I am concerned that this is too complicated. Is there a better way?
Short answer: "No, does not exist" 1
Long answer: “Too complicated” captures the essence of the problem: it is NP-hard. Here is a short, unofficial proof that the feasibility problem is :
- Suppose you have two Boolean formulas,
A and B - You need to check if
A B ¬A | B or equivalently ¬A | B ¬A | B for all variable assignments that A and B depend on.

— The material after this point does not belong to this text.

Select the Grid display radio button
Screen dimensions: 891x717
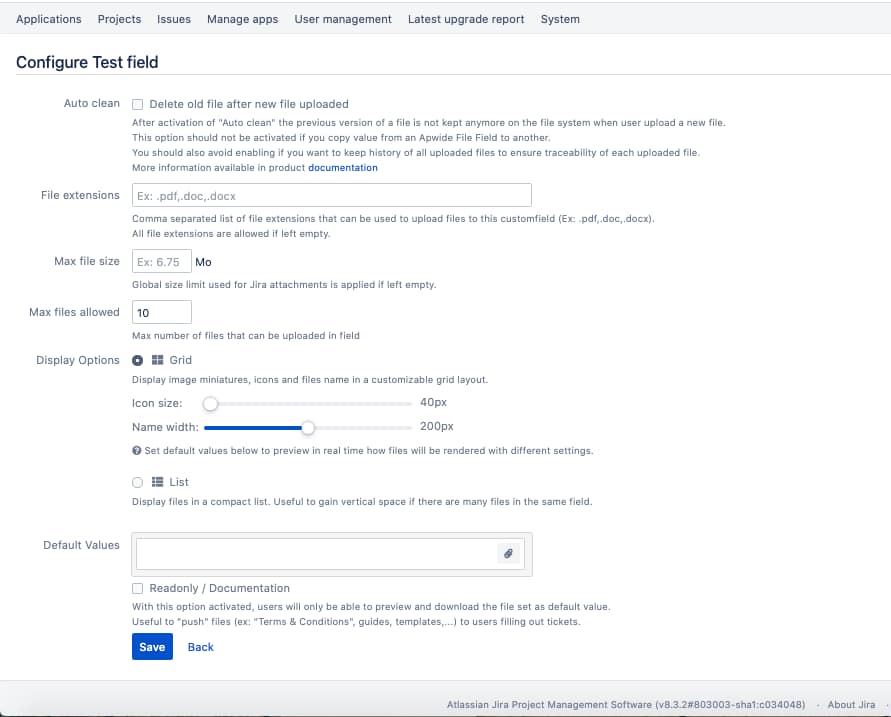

In other words, you need proof that F = ¬A | B F = ¬A | B is a tautology. - Suppose a tautology test can be completed in polynomial time
- Consider
¬F inverse to F F is feasible if and only if ¬F not a tautology - Use a hypothetical polynomial algorithm to check
¬F for being a tautology - The answer to “
F doable” is the opposite of “ ¬F tautology” - Consequently, the existence of a polynomial tautology checker will mean that the feasibility problem is in
P and that P=NP .
Of course, the fact that the NP-hard problem does not mean that there will be no solutions for practical cases: in fact, your approach to canonical conversion can lead to OK results in many real-life situations. However, the absence of the well-known “good” algorithm often hinders the active development of practical solutions 2 .
<h / "> 1 With the obligatory" exception P=NP "disclaimer.
2 If there is no “reasonably good” solution, which may well be in the case of your problem, if you allow “false negatives”.